Ist eine möglichst dicke Gummierung immer besser?
Nein. Gummi kann Aufprallenergie aufnehmen, aber Gehäusekonstruktion, Linsenschutz, interne Befestigung und Werkstoffauswahl sind ebenso wichtig.
Muss das Gerät geprüft werden, wenn es nach einem Sturz noch normal misst?
Ja. Einige Veränderungen sind äußerlich nicht sichtbar. Optik, interne Kontakte oder Batterieverbindungen können beeinträchtigt sein. Vor wichtigen Messungen ist daher eine einfache Funktionsprüfung sinnvoll.
Ist im Werkzeugkoffer eine Schutztasche empfehlenswert?
Wenn gleichzeitig Metallwerkzeuge transportiert werden, kann eine separate Schutztasche oder ein eigenes Fach Linse, Display und Gehäuse wirksam vor wiederholten Stößen und Kratzern schützen.
Fazit
Bei häufigem Transport sollte ein Infrarot-Thermometer weder ausschließlich nach Temperaturbereich und Genauigkeit noch allein nach seinem robusten Erscheinungsbild ausgewählt werden.
Sinnvoll ist eine kombinierte Bewertung von Sturzschutz, Schutzummantelung, verstärkten Gehäusekanten, Linsenschutz, Displaykonstruktion, Trigger, Batteriefach und allgemeiner mechanischer Zuverlässigkeit.
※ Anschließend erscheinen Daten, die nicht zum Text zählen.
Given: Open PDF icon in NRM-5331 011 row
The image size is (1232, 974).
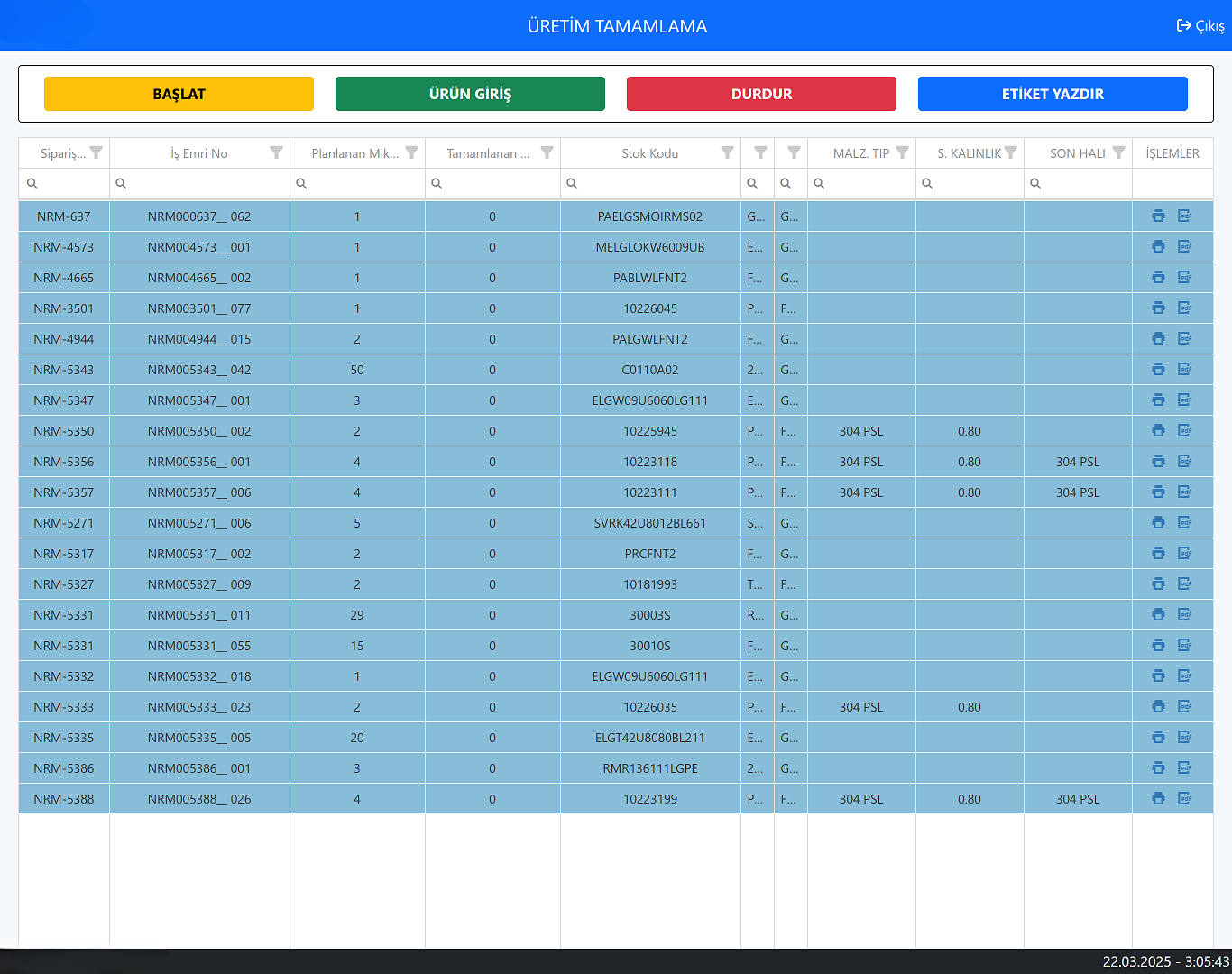Looking at the screenshot, I should point(1184,615).
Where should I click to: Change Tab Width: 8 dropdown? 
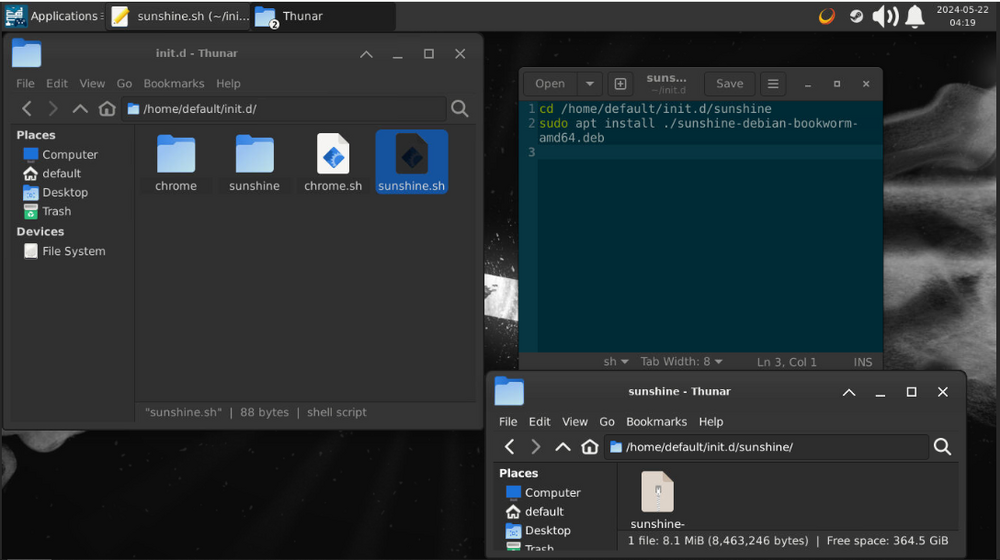tap(681, 362)
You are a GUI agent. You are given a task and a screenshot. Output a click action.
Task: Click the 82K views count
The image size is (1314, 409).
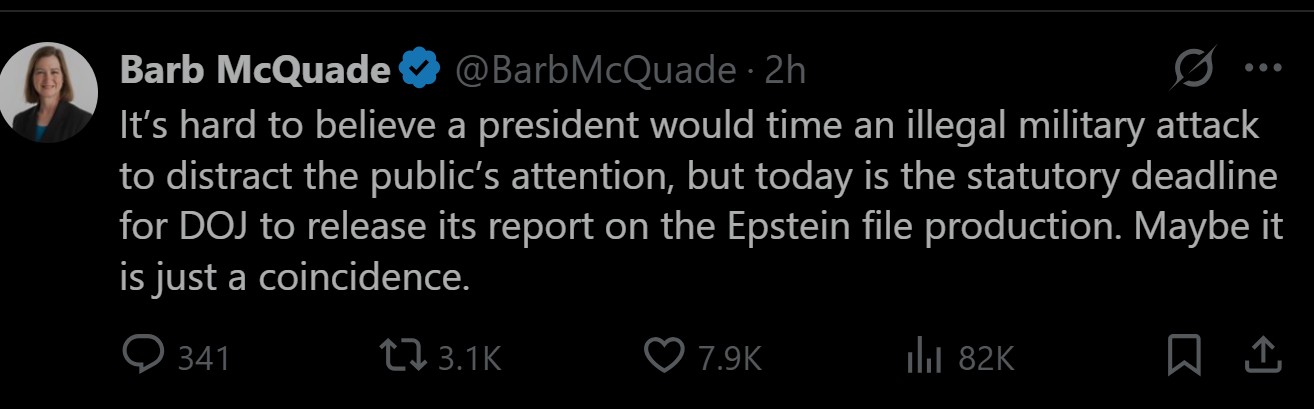986,357
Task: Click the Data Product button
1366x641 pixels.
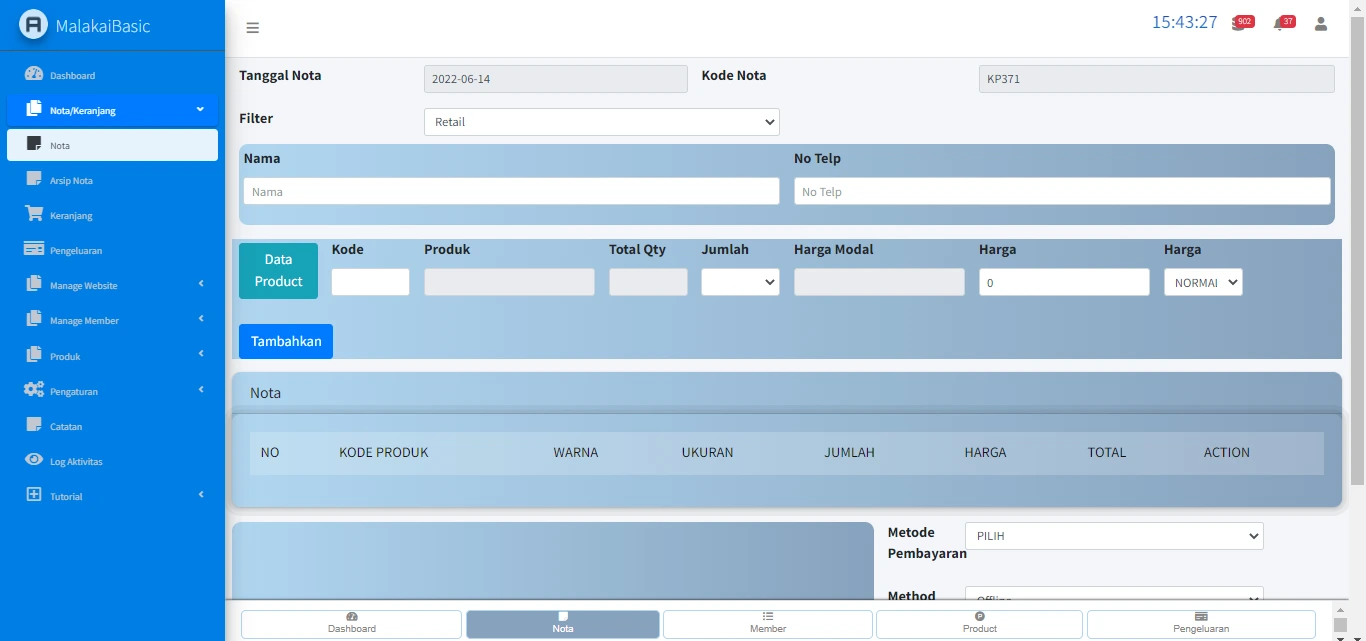Action: 278,271
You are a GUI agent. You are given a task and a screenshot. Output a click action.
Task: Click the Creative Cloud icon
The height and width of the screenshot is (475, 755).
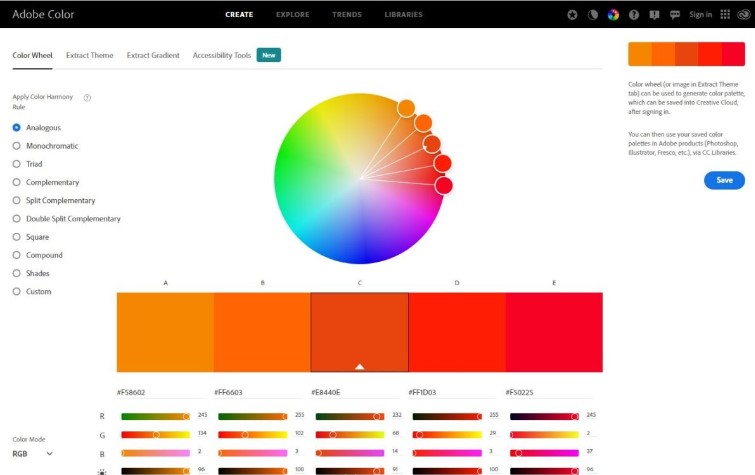pyautogui.click(x=742, y=15)
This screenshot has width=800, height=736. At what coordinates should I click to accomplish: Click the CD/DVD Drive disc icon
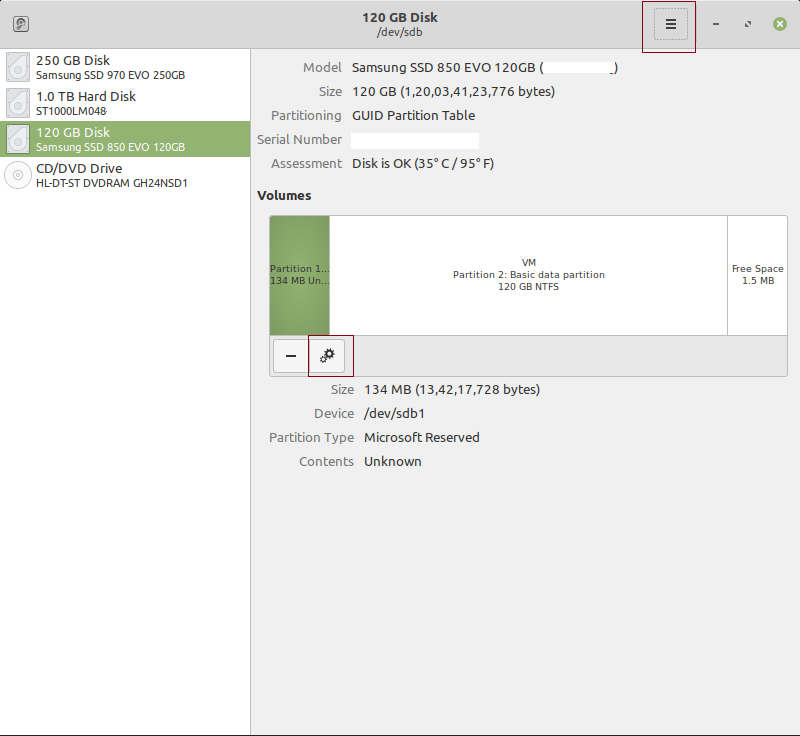18,175
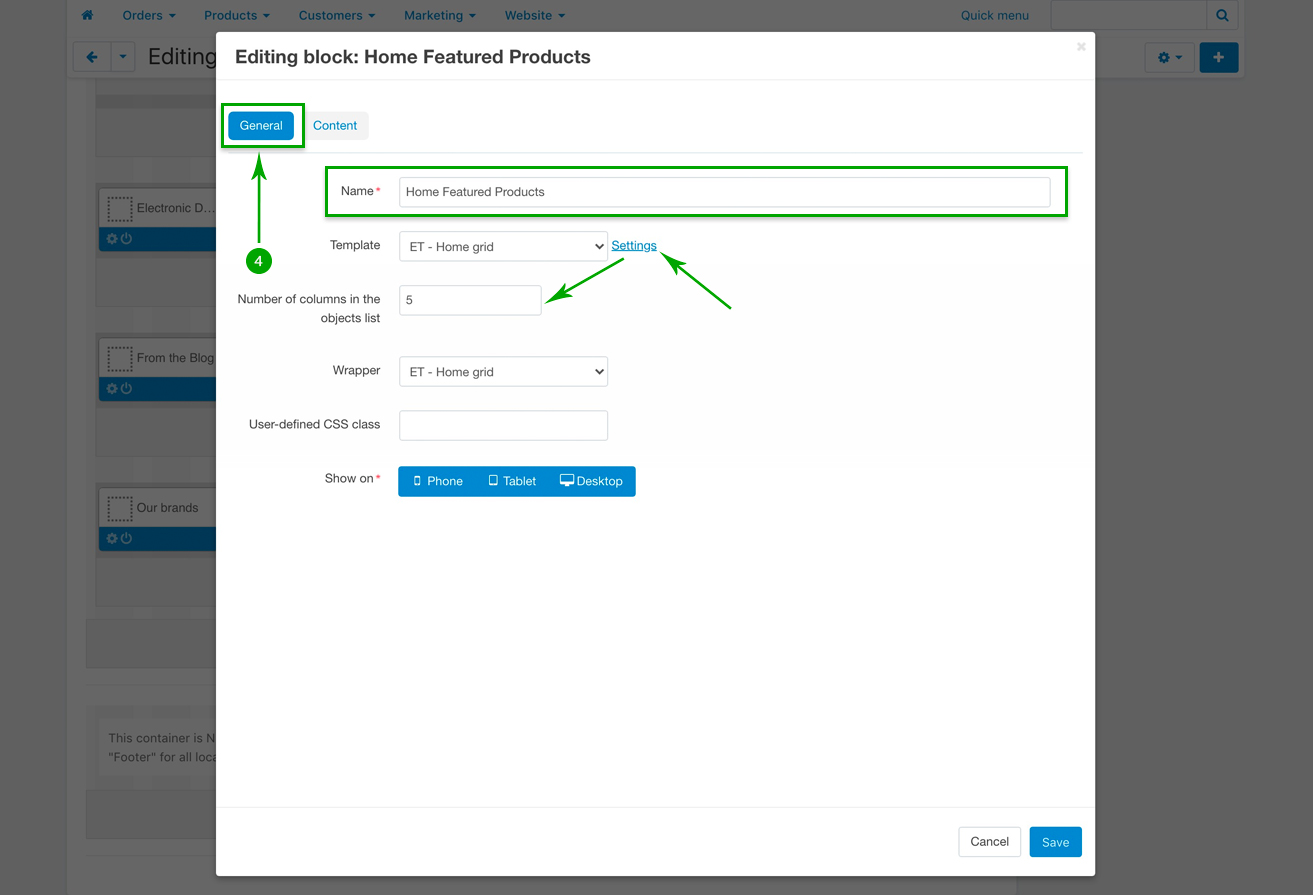Screen dimensions: 1313x895
Task: Click the blue plus add button
Action: click(x=1218, y=58)
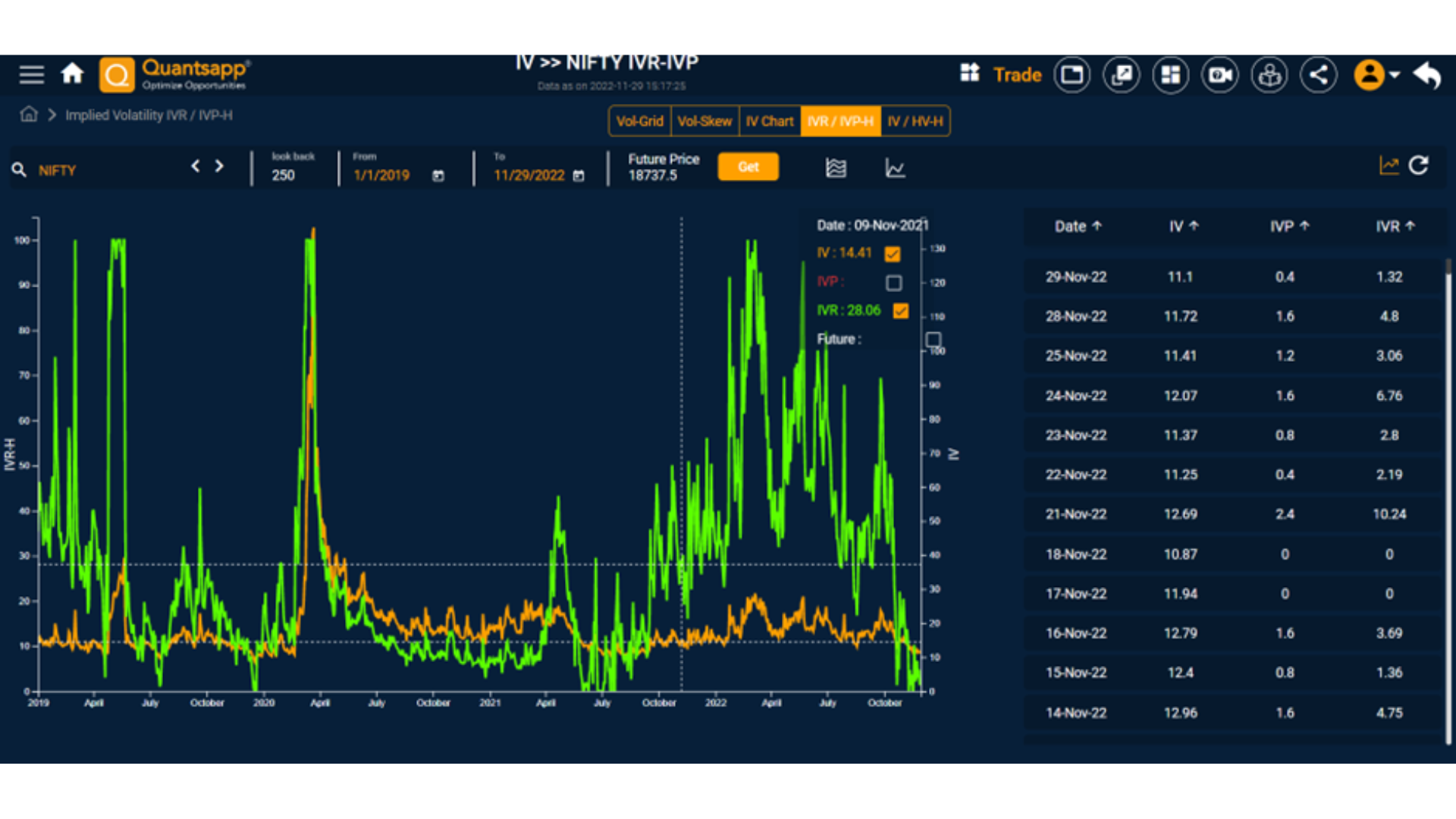Open the line chart view icon

click(895, 168)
Gleichzeitig müssen D:S, Temperaturbereich, Genauigkeit und Emissionsgradeinstellung zur Messaufgabe passen.
Für elektrische Inspektion, HLK-Wartung, industrielle Instandhaltung, Gebäudeprüfung und technischen Außendienst bietet ein Gerät mit ausgewogener mechanischer Robustheit und passender Messleistung eine höhere Langzeitzuverlässigkeit und reduziert das Risiko von Schäden durch Stürze und häufigen Transport.